Pour contrer l'invasion des petits colis en provenance d'Asie, jugés comme une concurrence déloyale, le gouvernement français a introduit une taxe de deux euros sur chaque colis importé par avion depuis le 1er mars. Cependant, moins d'un mois après sa mise en œuvre, des entreprises comme Shein et Temu ont rapidement ajusté leur logistique afin d'éviter cette imposition, mettant ainsi en péril de nombreux emplois en France.
Cette taxation, applicable aux marchandises importées hors Union européenne évaluées à moins de 150 euros, est calculée « par article, même si plusieurs sont regroupés dans le même colis ». Par exemple, un colis unique valant 100 euros se verra taxé de deux euros, tandis qu’un colis à la même valeur contenant dix articles distincts sera soumis à une taxe totale de vingt euros.

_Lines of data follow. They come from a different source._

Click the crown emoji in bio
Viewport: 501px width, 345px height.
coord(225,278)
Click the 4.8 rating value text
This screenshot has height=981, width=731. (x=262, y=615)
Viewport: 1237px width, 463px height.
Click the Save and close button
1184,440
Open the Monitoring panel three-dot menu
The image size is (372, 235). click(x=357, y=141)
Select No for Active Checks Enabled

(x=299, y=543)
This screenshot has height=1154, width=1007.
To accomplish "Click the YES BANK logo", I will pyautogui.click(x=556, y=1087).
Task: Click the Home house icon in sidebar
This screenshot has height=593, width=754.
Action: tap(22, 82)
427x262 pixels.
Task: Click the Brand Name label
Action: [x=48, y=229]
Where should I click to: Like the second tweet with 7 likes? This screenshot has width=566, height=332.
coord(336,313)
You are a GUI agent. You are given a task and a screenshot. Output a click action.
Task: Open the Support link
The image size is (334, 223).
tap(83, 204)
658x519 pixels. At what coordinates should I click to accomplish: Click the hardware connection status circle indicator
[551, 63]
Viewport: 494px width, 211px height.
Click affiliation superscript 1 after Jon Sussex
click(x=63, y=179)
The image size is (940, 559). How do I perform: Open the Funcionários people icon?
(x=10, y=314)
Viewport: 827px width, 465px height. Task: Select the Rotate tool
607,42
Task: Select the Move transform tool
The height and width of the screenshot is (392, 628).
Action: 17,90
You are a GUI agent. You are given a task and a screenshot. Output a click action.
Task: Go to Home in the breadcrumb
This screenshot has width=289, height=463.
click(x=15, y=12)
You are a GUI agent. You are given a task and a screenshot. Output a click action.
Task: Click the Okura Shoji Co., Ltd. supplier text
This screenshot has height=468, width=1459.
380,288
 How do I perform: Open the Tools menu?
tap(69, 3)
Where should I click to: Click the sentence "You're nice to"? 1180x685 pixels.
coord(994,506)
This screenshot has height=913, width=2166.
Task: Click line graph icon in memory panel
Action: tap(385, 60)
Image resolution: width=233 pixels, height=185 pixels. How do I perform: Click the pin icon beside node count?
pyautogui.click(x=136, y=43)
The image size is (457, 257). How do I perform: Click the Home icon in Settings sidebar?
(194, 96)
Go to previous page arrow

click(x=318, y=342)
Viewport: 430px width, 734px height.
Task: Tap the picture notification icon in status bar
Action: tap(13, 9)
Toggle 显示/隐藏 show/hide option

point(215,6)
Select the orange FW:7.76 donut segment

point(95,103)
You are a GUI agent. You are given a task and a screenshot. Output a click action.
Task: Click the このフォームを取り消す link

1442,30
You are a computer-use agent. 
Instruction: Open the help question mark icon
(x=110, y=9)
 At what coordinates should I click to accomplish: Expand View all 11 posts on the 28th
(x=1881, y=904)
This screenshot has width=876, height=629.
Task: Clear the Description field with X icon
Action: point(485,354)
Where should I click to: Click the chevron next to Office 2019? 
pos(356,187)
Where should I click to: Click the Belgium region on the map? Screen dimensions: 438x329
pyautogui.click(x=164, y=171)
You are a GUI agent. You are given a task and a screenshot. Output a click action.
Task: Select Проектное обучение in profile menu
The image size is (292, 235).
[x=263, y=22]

Un vide inquiétant dans les entrepôts
Selon des informations recueillies par franceinfo, l'entrée en vigueur de cette taxe a déjà entraîné une réduction des vols de fret de « environ cinquante » par semaine à l'aéroport de Roissy-Charles-de-Gaulle, illustrant un vide alarmant dans les centres logistiques.
Dans un entrepôt de 10 000 mètres carrés, des employés se retrouvent à passer leur temps à « jouer à des jeux » pour combler l'ennui, comme l'indique François Xavier, salarié préoccupé par son avenir. « Quand nous venons au travail, c'est pour subvenir à notre famille. Aujourd'hui, nous sommes dans l'incertitude », déplore-t-il.
Un changement radical en un clin d'œil
Auparavant, cet entrepôt gérait environ 200 000 colis par jour. Frédéric Campagnac, le président de Clevy Links, référence en dédouanement, souligne : « Tout a été stoppé en une journée. » Pour éviter la taxe, Shein et Temu font désormais atterrir leurs cargaisons en Belgique, aux Pays-Bas ou en Pologne, où aucune telle imposition n'existe. En Pologne, Shein a récemment construit un vaste entrepôt à Wroclaw, pour faciliter cette manœuvre.
Ces colis rejoignent ensuite la France par camion. Frédéric Campagnac s'inquiète : « La logique de la taxe a conduit à la destruction de notre système logistique, sans toucher les e-commerçants. »
Une réponse gouvernementale mitigée
Alors que le gouvernement français montre peu de signes de rétraction concernant la taxe, un regard vert sur l'Italie, qui a suspendu une mesure similaire pour éviter des conséquences économiques négatives, pourrait servir d'exemple. À l'échelle européenne, un nouveau droit de douane de trois euros est prévu pour juillet, augmentant la pression déjà pesante.
Les professionnels du secteur espèrent, pour contrer le défi de la fast-fashion, l'adoption d'une loi anti-fast fashion avant l'été, comme rapporté par France Bleu. Ce projet de loi, qui a reçu un soutien large au Parlement, propose des malus financiers pour réguler cette industrie tout en interdisant la publicité pour les marques d’ultra fast fashion. Malheureusement, les discussions entre Paris et Bruxelles semblent bloquer son adoption.